-- start of PASSAGE TO READ --
On 12/29/2013 7:45 PM, Jason Resch wrote:



On Sun, Dec 29, 2013 at 6:58 PM, meekerdb <meeke...@verizon.net <mailto:meeke...@verizon.net>> wrote:

    On 12/29/2013 3:49 PM, Jason Resch wrote:



    On Sun, Dec 29, 2013 at 5:42 PM, meekerdb <meeke...@verizon.net
    <mailto:meeke...@verizon.net>> wrote:

        On 12/29/2013 2:08 PM, Jason Resch wrote:



        On Sun, Dec 29, 2013 at 4:51 PM, meekerdb <meeke...@verizon.net
        <mailto:meeke...@verizon.net>> wrote:

            On 12/29/2013 1:28 PM, Jason Resch wrote:



            On Sun, Dec 29, 2013 at 2:25 PM, meekerdb <meeke...@verizon.net
            <mailto:meeke...@verizon.net>> wrote:

                On 12/29/2013 5:56 AM, Bruno Marchal wrote:

                On 28 Dec 2013, at 22:23, meekerdb wrote:

                On 12/28/2013 4:09 AM, Bruno Marchal wrote:
                For a long time I got opponent saying that we cannot generate
                computationally a random number, and that is right, if we want
                generate only that numbers. but a simple counting algorithm
                generating all numbers, 0, 1, 2, .... 6999500235148668, ...
                generates all random finite incompressible strings,

                How can a finite string be incompressible? 6999500235148668 in 
base
                6999500235148669 is just 10.


                You can define a finite string as incompressible when the 
shorter
                combinators to generate it is as lengthy as the string itself.
                This definition is not universal for a finite amount of short
                sequences which indeed will depend of the language used (here
                combinators).

                Then you can show that such a definition can be made universal 
by
                adding some constant, which will depend of the universal 
language.

                It can be shown that most (finite!) numbers, written in any 
base,
                are random in that sense.

                Of course, 10 is a sort of compression of any string X in some 
base,
                but if you allow change of base, you will need to send the base 
with
                the number in the message. If you fix the base, then indeed 10 
will
                be a compression of that particular number base, for that 
language,
                and it is part of incompressibility theory that no definition 
exist
                working for all (small) numbers.

                Since all finite numbers are small, I think this means the 
theory
                only holds in the limit.

                Brent



            Brent,

            It is easy to see with the pigeon hole principal.  There are more 2 
digit
            numbers than 1 digit numbers, and more 3 digit numbers than 2 digit
            numbers, and so on.  For any string you can represent using a 
shorter
            string, another "shorter string" must necessarily be displaced.  You
            can't keep replacing things with shorter strings because there 
aren't
            enough of them, so as a side-effect, every compression strategy must
            represent some strings by larger ones.  In fact, the average size 
of all
            possible compressed messages (with some upper-bound length n) can 
never
            be smaller than the average size of all uncompressed messages.
-- end of PASSAGE TO READ --
-- start of TASK INPUTS --
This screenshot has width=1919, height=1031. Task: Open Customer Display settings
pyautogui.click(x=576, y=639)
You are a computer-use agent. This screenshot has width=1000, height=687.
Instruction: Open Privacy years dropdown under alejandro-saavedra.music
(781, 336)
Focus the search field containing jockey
-- end of TASK INPUTS --
-- start of TASK INPUTS --
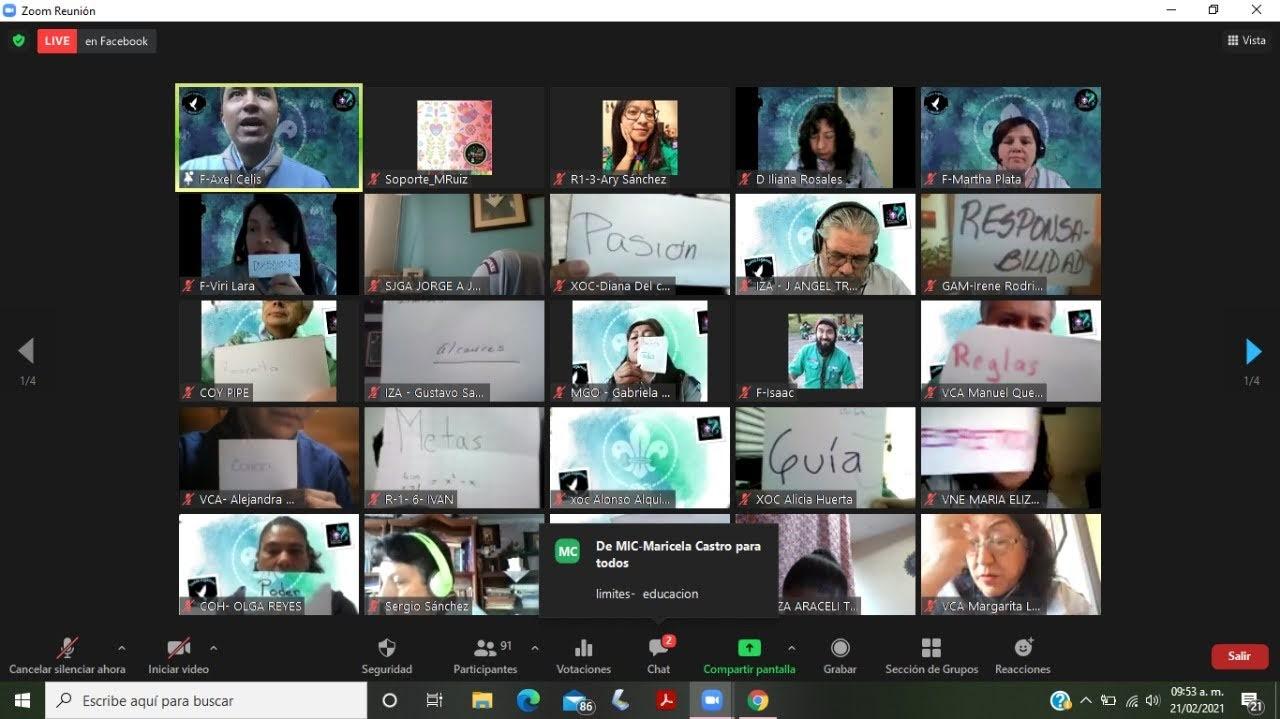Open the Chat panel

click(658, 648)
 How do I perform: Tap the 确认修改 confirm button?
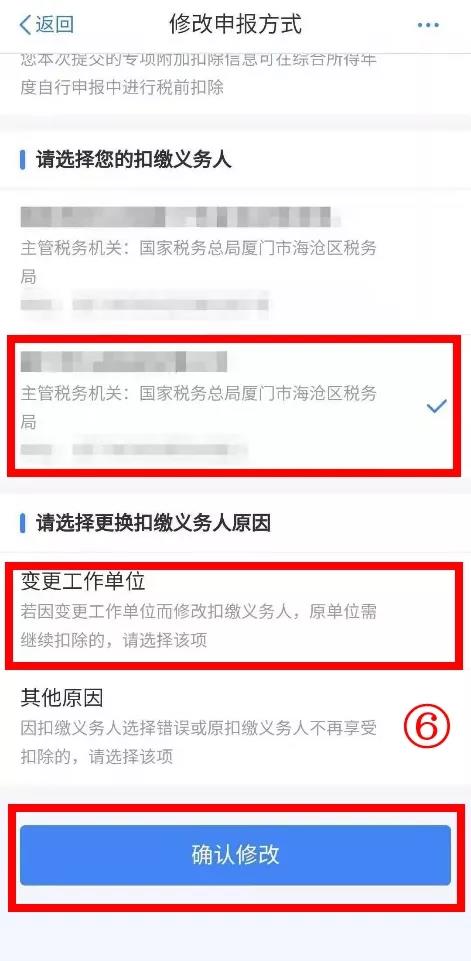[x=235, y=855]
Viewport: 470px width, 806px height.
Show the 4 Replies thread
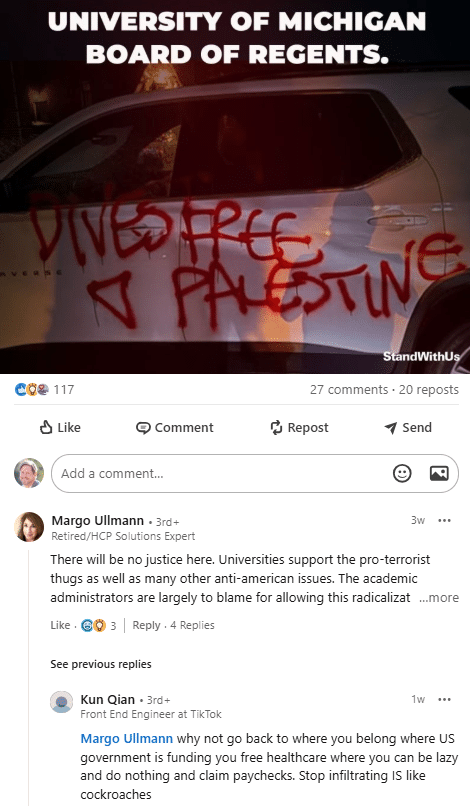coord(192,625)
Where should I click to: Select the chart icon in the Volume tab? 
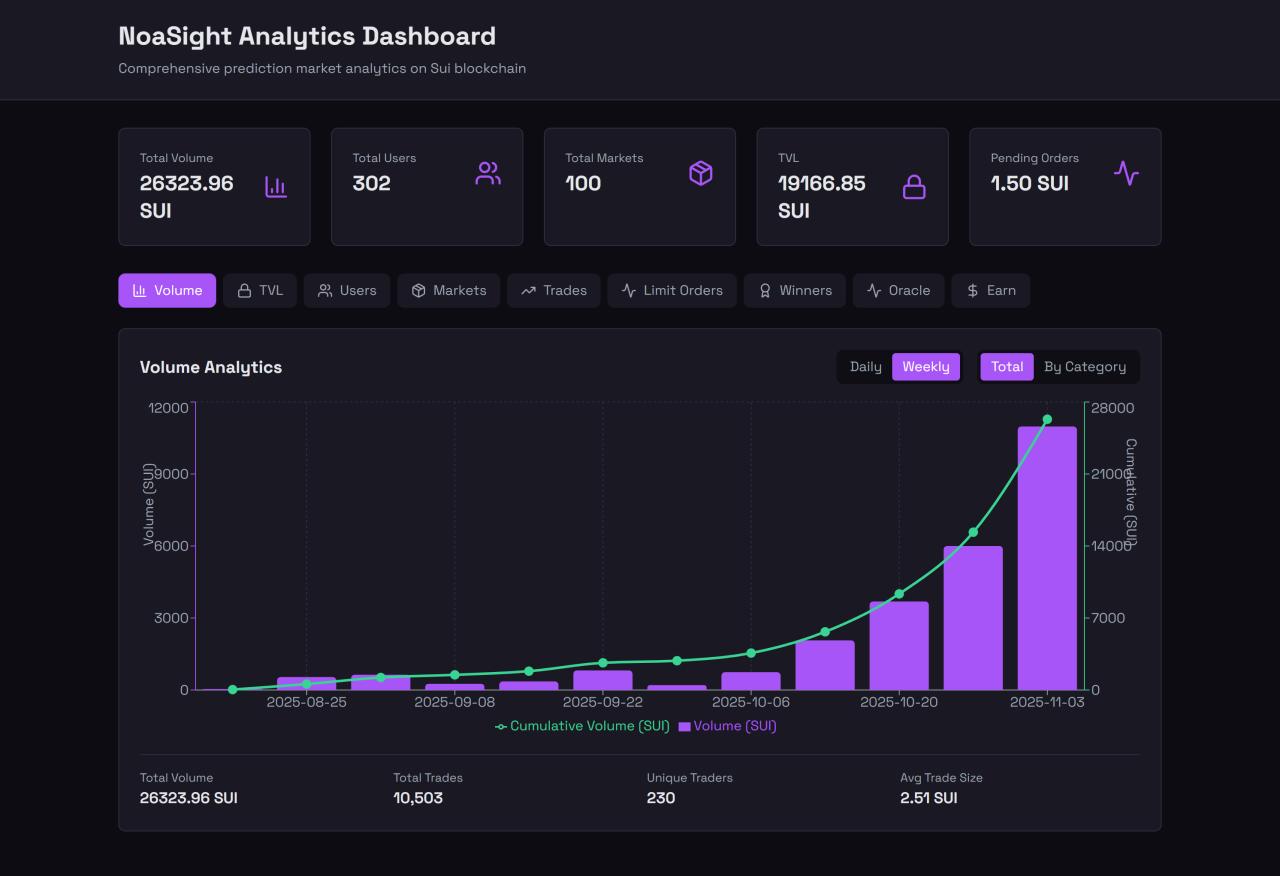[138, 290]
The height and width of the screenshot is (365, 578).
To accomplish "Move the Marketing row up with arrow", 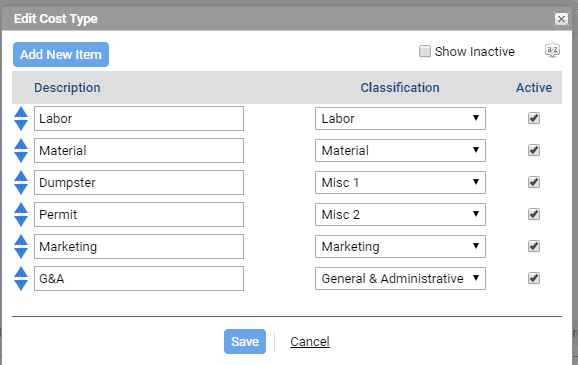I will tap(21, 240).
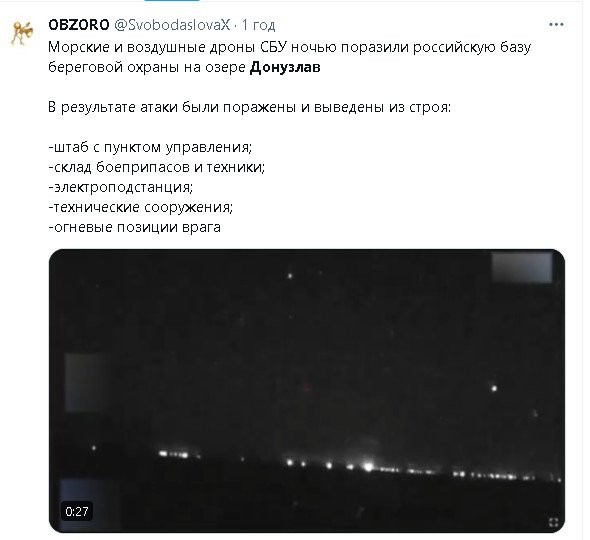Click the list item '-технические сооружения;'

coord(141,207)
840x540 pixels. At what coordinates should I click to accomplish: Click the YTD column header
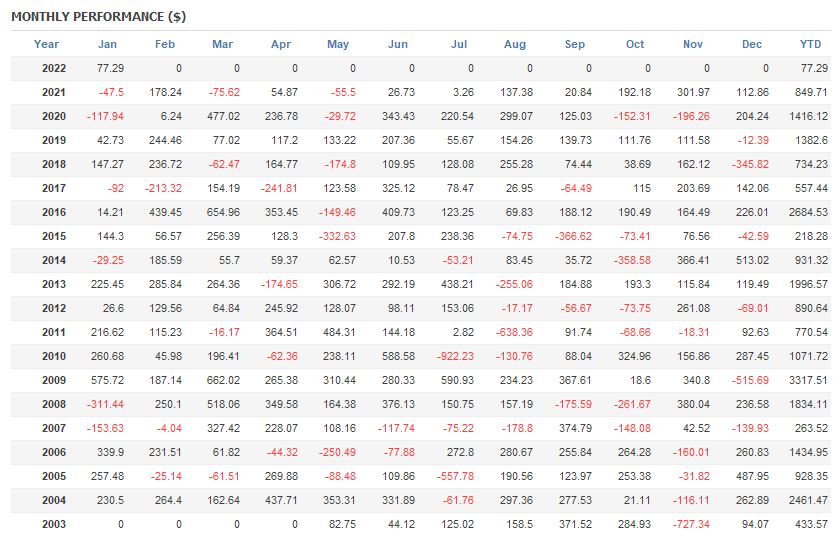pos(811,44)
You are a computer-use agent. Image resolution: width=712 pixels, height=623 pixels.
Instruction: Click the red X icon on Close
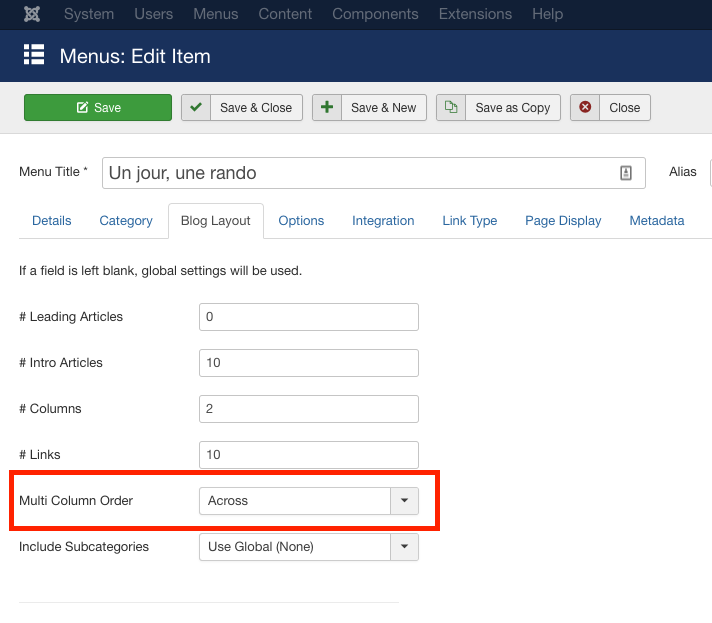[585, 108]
-- end of TASK INPUTS --
-- start of TASK INPUTS --
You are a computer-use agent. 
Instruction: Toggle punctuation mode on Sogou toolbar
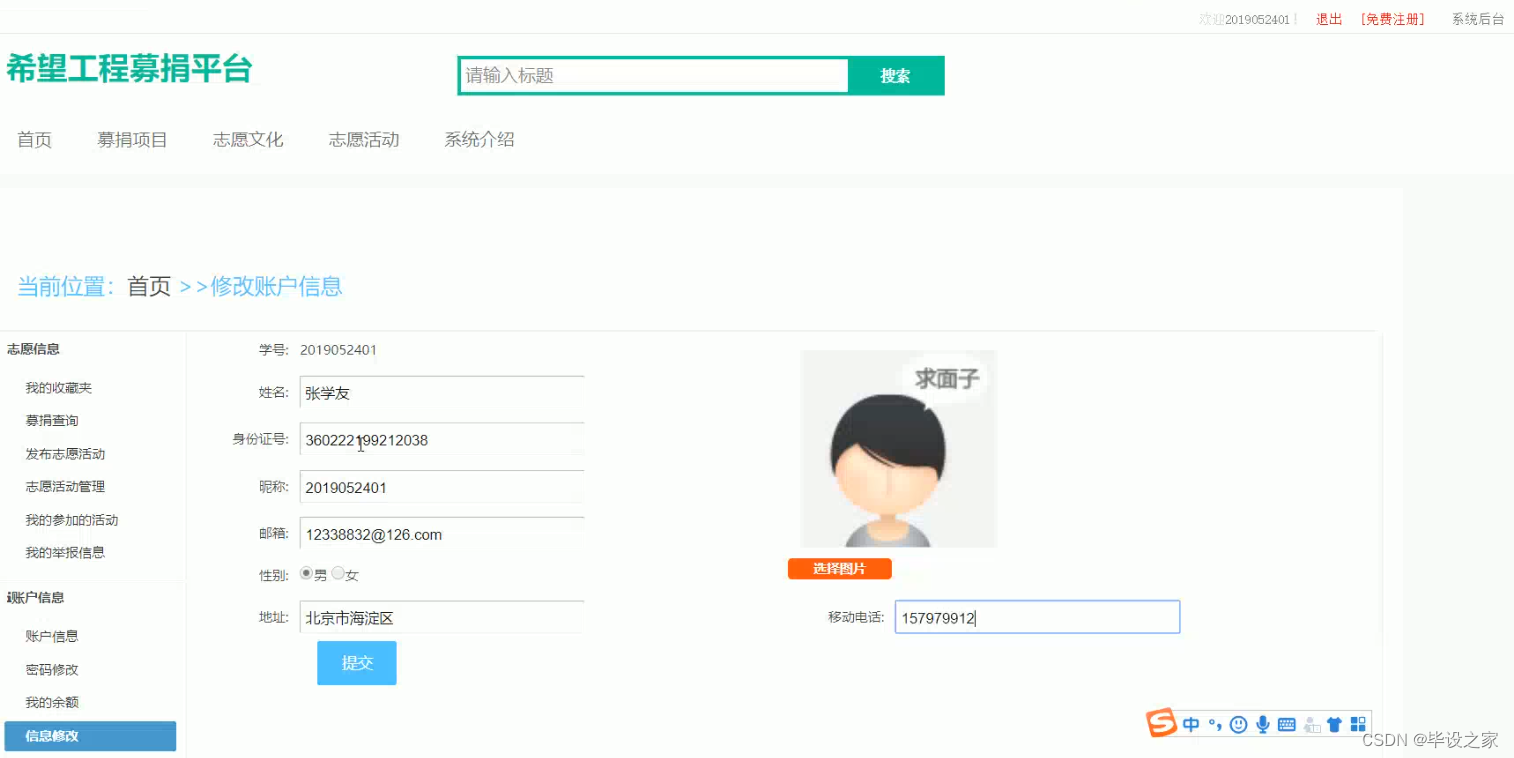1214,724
-- end of TASK INPUTS --
JOBS:
A: In the rows running from the line with "This screenshot has width=1919, height=1031." up to and including the line with "Focus the search field containing jockey", change "search field" to "search box" and leave everything else as it is.
B: Please write what comes next in the email exchange on incompressible strings, starting after its final sentence.

TASK-BY-TASK ANSWERS:
A:
This screenshot has width=1919, height=1031. Task: Open Customer Display settings
pyautogui.click(x=576, y=639)
You are a computer-use agent. This screenshot has width=1000, height=687.
Instruction: Open Privacy years dropdown under alejandro-saavedra.music
(781, 336)
Focus the search box containing jockey

B:
            The only reason compression algorithms are useful is because they 
are
            tailored to represent some class of messages with shorter strings, 
while
            making (the vast majority of) other messages slightly larger.

            A good explanation.


        Thanks.

            But just because you cannot compress all numbers of a given size 
doesn't
            imply that any particular number is incompressible.


        That is true if you consider the size of the compression program to be 
of no
        relevance.  In such a case, you can of course have a number of very 
small
        strings map directly to very large ones.

              So isn't it the case that every finite number string is 
compressible in
            some algorithm?  So there's no sense to saying 6999500235148668 is 
random,
            but 11111111111111 is not, except relative to some given compression
            algorithm.


        Right, but this leads to the concept of Kolmogorov complexity. If you 
consider
        the size of the minimum string and algorithm together, necessary to 
represent
        some number, you will find there are some patterns of data that are more
        compressible than others.  In your previous example with base
        6999500235148668, you would need to include both that base, and the 
string
        "10" in order to encode 6999500235148669.

        But that seems to make the randomness of a number dependent on the base 
used to
        write it down? Did I have to write down "And this is in base 10" to 
show that
        6999500235148668 is random?  There seems to be an equivocation here on
        "computing a number" and "computing a representation of a number".



    A number containing regular patterns in some base, will also contain regular
    patterns in some other base (even if they are not obvious to us), 
compression
    algorithms are good at recognizing them.

    The text of this sentence may not seem very redundant, but english text can
    generally be compressed somewhere between 20% - 30% of its original size.  
If you
    convert a number like "55555555555" to base 2, its patterns should be more 
evident
    in the pattern of bits.

         For the majority of numbers, you will find the Kolmogorov complexity 
of the
        number to almost always be on the order of the number of digits in that
        number.  The exceptions like 1111111111 are few and far between.

        111111111 looks a lot messier in base 9.



    base 10: 1111111111111111111
    base 9: 7355531854711617707
    base 2: 11110110101101110101101010110010101111000100011100

    In base 9, there is a high proportion of 7's compared to other digits. In 
base 2,
    the sequence '110' seems more common than statistics would suggest.  In any 
case,
    the number is far from incompressible. It takes only 9 characters to 
represent that
    19 digit number in Kolmogorov complexity "1r19inb10" = "1 repeated 19 times 
in base
    10", in my encoding language.

    So you are agreeing with me that to cite a specific number and say "That 
number is
    random." is meaningless.


I agree with that in the sense of "random as unpredictable", but I disagree in the sense of "random as uncompressible". Some numbers are objectively not compressible, just like some shufflings of a deck of cards are uncompressible, because the shortest possible description of the ordering of the cards requires more information to describe than merely giving the list itself. So it is with a number and its digits.

I think we're talking past each other. What you're calling a number is what I'd call a string of digits. I can understand a string of digits being incompressible...but the number it names has many representations. To say a number is incompressible?? There's an old joke proof in mathematics that every number is interesting, otherwise there would be a smallest uninteresting number - which would peforce be interesting. It seems that interesting means something like "has a short description".